# Apple TV + Films en HD



## thebert (21 Novembre 2007)

Bonjour,

Je souhaite faire l'acquisition d'un Mac Book et d'un Apple TV.
En effet, le concept de pouvoir envoyer ses films stockés sur Mac vers mon système Home Cinema (sur lequel j'aurais branché l'Apple TV) sans câble m'attire beaucoup.

Voici donc mes questions :

- si j'ai un film sur mon disque dur du Macbook, est-il visionnable immédiatement via l'Apple TV ou doit-il y avoir une conversion ITunes ? Combien de temps la conversion prend-elle ? Une synchro ? Combien de temps la synchro prend-elle ?
- est-ce que cela fonctionne avec les films HD (format mkv) ? le WIFI g est-il trop lent ? le son 5.1 est-il bien retransmis ?

Vous l'aurez compris je recherche un système me permettant de visionner immédiatement des films en HD et son numérique 5.1 stockés sur mon PC sans conversion et sans câble. Si vous avez des idées, merci.

Tony


----------



## whereismymind (22 Novembre 2007)

Pour le streaming en WiFi, ça va dépendre de la qualité de ton réseau. Mais surtout, il faut que tu saches que l'Apple TV ne lit AUCUN autre format que les formats Apple habituels comme le MOV et le H264 notamment.

Pas de AVI, MKV, WMV donc ça passe par des conversions obligatoires qui prennent plus ou moins de temps selon la machine utilisée.

iTunes ne pourra pas te faire ces conversions là, il te faut un logiciel comme MPEGStreamclip ou iSquint.

EDIT: Il existe des bidouilles pour modifier l'AppleTV mais quand je m'étais renseigné il y a quelques, ça passait par l'ouverture du boitier ... Ca a peut être changé. Fait quelques recherches.


----------



## pim (23 Novembre 2007)

Pour les bidouilles, pas la peine de chercher trop loin :

Modifier son Apple TV, tuto en français

Attention c'est chaud comme manipulations, je dirais même que c'est à l'opposé du concept "sitôt branché sitôt opérationnel" de Apple TV.

Pour répondre plus en détail à tes questions, pour qu'une vidéo soit transférée sur Apple TV il faut que deux conditions soient satisfaites :

1/ Elle doit être incorporée dans ta bibliothèque iTunes ;

2/ Elle doit être encodée aux formats H264 ou MP4.

Tu peux déjà commencer à tout convertir et à te constituer une jolie bibliothèque iTunes bien classée sur ton PC !

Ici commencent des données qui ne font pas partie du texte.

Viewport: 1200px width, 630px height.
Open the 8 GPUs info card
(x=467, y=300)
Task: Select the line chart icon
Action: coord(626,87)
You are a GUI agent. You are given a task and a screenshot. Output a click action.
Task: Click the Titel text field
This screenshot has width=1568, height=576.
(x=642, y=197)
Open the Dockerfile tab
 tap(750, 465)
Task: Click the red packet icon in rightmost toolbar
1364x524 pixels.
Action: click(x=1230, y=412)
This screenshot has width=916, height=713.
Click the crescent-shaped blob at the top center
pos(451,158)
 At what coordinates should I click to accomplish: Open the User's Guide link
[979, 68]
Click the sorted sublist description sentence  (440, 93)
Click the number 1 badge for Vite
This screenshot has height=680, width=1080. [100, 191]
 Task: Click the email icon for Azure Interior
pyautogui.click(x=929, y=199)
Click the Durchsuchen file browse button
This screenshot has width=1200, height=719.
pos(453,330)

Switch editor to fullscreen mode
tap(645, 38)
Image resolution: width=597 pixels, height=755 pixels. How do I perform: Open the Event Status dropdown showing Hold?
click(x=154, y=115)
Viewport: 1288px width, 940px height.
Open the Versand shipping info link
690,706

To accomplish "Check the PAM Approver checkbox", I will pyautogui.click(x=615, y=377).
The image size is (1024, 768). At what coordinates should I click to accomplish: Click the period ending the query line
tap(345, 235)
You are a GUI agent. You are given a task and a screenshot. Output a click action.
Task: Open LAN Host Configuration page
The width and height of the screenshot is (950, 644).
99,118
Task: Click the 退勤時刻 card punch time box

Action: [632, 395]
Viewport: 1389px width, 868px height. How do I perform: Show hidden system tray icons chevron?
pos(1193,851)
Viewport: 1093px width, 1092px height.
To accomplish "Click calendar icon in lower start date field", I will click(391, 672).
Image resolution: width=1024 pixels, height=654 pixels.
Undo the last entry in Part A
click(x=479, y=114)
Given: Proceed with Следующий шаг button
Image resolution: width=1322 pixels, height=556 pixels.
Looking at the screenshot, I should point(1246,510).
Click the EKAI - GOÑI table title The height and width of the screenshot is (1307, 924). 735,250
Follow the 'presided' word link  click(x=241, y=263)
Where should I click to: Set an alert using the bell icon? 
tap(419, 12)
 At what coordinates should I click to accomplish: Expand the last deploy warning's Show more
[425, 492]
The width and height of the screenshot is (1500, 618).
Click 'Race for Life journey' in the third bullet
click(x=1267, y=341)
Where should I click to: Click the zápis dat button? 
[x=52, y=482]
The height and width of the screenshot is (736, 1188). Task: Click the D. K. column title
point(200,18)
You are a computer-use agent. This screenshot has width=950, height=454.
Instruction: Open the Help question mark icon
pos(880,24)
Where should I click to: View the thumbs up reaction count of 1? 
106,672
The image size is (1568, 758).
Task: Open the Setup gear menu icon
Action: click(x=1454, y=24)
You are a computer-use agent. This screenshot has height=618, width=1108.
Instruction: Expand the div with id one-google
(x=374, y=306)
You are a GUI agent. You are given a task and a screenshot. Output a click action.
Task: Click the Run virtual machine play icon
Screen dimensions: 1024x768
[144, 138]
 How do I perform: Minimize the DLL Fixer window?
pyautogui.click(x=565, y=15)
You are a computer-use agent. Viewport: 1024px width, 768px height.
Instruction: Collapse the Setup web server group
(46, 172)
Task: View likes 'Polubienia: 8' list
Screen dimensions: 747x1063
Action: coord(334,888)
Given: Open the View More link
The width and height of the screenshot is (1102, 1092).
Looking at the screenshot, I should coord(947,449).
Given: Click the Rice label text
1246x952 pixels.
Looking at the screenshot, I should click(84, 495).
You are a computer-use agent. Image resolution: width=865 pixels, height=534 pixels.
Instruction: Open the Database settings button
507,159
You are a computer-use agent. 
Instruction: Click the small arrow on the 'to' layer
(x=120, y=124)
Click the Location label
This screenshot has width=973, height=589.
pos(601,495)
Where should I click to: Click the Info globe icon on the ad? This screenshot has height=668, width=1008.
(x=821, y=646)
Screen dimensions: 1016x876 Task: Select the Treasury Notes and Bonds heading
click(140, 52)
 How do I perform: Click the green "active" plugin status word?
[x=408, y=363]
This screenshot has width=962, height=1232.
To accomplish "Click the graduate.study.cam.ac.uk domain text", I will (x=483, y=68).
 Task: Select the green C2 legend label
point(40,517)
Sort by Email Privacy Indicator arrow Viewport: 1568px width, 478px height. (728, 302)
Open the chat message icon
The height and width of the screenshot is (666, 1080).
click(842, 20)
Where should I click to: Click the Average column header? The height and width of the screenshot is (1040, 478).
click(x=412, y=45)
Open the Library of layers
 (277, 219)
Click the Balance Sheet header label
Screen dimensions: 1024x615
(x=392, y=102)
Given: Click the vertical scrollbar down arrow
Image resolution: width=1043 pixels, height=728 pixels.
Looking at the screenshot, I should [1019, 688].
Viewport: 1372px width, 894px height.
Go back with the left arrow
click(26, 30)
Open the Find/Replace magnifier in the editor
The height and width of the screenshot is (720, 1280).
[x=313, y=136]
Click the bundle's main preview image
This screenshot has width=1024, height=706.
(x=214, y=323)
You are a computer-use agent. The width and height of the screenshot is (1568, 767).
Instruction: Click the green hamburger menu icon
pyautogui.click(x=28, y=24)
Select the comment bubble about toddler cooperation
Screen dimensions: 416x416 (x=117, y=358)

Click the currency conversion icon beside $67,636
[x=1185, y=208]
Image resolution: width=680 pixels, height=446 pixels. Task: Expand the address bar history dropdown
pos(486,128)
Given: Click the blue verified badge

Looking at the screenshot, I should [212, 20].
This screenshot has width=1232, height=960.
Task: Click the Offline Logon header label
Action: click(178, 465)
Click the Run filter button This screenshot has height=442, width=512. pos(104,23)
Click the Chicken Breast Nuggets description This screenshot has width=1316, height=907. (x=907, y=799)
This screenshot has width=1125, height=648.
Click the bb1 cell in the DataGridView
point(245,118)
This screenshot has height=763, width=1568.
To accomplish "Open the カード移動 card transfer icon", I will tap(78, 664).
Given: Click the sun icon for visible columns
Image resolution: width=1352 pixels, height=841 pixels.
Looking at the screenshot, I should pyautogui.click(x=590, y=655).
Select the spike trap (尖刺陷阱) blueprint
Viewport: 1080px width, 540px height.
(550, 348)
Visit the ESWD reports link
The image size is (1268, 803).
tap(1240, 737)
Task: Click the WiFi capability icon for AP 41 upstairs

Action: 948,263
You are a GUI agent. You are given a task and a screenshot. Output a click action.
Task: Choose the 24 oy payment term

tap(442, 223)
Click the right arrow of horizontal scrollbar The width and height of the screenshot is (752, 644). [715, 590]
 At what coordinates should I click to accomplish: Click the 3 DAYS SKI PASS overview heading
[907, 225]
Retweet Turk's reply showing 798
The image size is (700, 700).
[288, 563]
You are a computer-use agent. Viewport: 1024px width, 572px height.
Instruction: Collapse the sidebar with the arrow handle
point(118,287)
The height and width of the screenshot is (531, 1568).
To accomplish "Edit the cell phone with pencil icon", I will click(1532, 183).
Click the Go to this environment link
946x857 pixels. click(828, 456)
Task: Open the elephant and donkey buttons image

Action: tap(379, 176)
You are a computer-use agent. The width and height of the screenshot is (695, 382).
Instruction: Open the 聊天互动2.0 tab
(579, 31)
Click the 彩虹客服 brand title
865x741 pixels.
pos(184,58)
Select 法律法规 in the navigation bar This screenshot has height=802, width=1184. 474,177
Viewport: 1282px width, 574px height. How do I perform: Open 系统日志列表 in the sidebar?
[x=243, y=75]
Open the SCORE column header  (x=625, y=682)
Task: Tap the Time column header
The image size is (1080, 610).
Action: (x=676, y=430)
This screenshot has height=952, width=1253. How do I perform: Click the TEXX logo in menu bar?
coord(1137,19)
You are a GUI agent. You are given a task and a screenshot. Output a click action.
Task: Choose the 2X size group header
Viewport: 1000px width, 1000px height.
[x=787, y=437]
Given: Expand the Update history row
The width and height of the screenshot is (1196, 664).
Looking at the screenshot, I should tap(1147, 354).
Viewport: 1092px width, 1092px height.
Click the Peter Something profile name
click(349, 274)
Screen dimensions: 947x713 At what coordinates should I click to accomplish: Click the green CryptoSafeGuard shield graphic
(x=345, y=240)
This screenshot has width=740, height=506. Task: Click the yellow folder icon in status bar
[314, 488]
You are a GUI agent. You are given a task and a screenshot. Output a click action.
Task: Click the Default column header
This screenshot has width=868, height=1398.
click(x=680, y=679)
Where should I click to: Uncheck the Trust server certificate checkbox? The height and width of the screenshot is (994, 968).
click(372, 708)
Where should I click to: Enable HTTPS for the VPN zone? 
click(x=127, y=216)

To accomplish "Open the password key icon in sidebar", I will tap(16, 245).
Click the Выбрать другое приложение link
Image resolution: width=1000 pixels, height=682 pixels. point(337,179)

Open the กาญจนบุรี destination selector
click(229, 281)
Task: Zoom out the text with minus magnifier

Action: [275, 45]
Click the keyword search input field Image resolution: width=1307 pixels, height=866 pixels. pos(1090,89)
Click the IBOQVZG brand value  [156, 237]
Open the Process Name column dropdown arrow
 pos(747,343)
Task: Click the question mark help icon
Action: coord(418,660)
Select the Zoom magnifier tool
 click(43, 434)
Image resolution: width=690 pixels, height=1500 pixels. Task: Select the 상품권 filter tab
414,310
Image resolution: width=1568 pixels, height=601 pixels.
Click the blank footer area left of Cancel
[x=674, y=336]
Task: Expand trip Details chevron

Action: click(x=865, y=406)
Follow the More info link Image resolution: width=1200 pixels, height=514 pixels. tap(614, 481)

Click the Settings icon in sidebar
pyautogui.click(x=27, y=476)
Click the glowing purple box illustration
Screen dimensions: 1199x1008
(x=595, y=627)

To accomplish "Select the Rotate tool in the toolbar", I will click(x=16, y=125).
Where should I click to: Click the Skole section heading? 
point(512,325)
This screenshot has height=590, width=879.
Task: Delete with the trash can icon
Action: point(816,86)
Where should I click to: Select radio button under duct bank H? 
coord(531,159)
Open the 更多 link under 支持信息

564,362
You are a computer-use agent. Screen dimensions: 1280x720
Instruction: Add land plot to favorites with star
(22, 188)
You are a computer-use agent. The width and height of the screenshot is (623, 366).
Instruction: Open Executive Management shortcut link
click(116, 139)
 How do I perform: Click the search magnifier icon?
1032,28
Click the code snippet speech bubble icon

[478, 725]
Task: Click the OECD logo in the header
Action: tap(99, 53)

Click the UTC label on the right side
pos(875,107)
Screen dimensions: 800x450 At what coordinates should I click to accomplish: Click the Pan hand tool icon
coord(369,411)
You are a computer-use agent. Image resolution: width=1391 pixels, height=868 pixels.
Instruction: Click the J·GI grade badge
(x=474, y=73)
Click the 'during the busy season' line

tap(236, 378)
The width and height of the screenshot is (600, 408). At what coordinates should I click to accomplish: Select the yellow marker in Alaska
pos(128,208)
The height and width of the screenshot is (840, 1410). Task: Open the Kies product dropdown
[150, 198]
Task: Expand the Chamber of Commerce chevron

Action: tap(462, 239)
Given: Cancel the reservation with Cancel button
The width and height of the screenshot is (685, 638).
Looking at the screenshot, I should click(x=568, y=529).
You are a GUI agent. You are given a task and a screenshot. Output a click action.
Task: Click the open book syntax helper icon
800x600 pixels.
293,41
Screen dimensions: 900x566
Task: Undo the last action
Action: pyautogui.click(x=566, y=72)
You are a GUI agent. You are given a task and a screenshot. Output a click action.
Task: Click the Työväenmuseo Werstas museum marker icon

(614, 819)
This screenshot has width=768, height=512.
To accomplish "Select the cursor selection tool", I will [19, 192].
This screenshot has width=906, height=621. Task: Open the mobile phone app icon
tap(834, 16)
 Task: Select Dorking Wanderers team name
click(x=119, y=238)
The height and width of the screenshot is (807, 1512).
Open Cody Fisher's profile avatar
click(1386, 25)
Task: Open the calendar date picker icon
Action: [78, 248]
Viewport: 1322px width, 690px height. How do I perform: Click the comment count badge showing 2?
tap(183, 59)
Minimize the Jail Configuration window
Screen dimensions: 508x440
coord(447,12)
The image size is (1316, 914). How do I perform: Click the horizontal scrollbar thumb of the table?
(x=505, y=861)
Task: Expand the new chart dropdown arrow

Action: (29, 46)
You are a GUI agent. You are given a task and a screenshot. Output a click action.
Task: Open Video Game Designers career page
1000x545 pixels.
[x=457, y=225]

Les deux logiciels cités par Whereismymind sont parfaits pour tout ré-encoder. iSquint en particulier est très rapide, convertir un film déjà en DivX prends moins de 20 minutes sur MacBook. Il peut traiter une liste de vidéos, ce qui permet de le faire travailler toute une nuit... ou même plus ! Le résultat est léger, les pixels se voient moins sur la télé que sur le Mac.

Pour info ripper un DVD avec Handbrake en H264 prends moins de 45 minutes sur MacBook.

Avec du Wifi en G, la synchronisation de Apple TV peut être... lassante ! Compter 10 minutes environ par Go à transférer ! Mais lors de la "première fois", il suffit de brancher un câble ethernet entre le Mac et Apple TV pour que ce dernier trouve tout seul comme un grand le plus court chemin ! Et inversement, une fois le câble débranché, Apple TV comprends que c'est terminé le TGV, c'est à nouveau TER. Donc pas besoin d'investir dans le Wifi N.

Ensuite, dans l'utilisation de "tous les jours", si tu es comme moi, ce sera évidemment le dernier film rajouté sur ton Mac que tu voudras immédiatement visionner sur ton Home Cinema... À ce moment là, pas de problème, car même si la synchro n'est pas terminée, le film apparaît néanmoins dans la liste des films sur Apple TV. Et tant que le Mac reste allumé, si tu lance la lecture du film, Apple TV se débrouillera pour te l'afficher. Apple TV interrompt la synchro en cours et passe automatiquement en streaming, en toute fluidité (on peut d'ailleurs l'utiliser uniquement dans ce mode, mais je trouve cela mieux de tout synchroniser pour pouvoir éteindre le Mac).

En revanche, je ne crois pas que le HD soit supporté, ni le son 5.1. Mais je ne m'y connais pas en HD ni en 5.1, moi j'en suis encore resté au DivX en 720 x 304 pixels, à 127 kbps et canal Stéréo. Je serais d'ailleurs heureux d'apprendre comment on fait pour avoir du HD pour l'image et du 5.1 pour le son ! Voici ce que l'on peut trouver sur le site d'Apple consacré à Apple TV :



			
				Caractéristiques techniques Apple TV a dit:
			
		

> Format vidéo H.264 jusqu'à 5 Mbits/s,  avec son encodé au format AAC-LC jusqu'à 160 kbits/s (résolution maximale : 1 280 x 720 pixels à 24 i/s, 960 x 540 pixels à 30 i/s)


----------



## jeromemac (24 Novembre 2007)

whereismymind a dit:


> Pour le streaming en WiFi, ça va dépendre de la qualité de ton réseau. Mais surtout, il faut que tu saches que l'Apple TV ne lit AUCUN autre format que les formats Apple habituels comme le MOV et le H264 notamment.
> 
> Pas de AVI, MKV, WMV donc ça passe par des conversions obligatoires qui prennent plus ou moins de temps selon la machine utilisée.
> 
> ...



juste en passant, le mov et H264 ne sont pas des formats "apple", mais des formats *utilisés* par apple... 
H264
MP4
http://fr.wikipedia.org/wiki/QuickTime


----------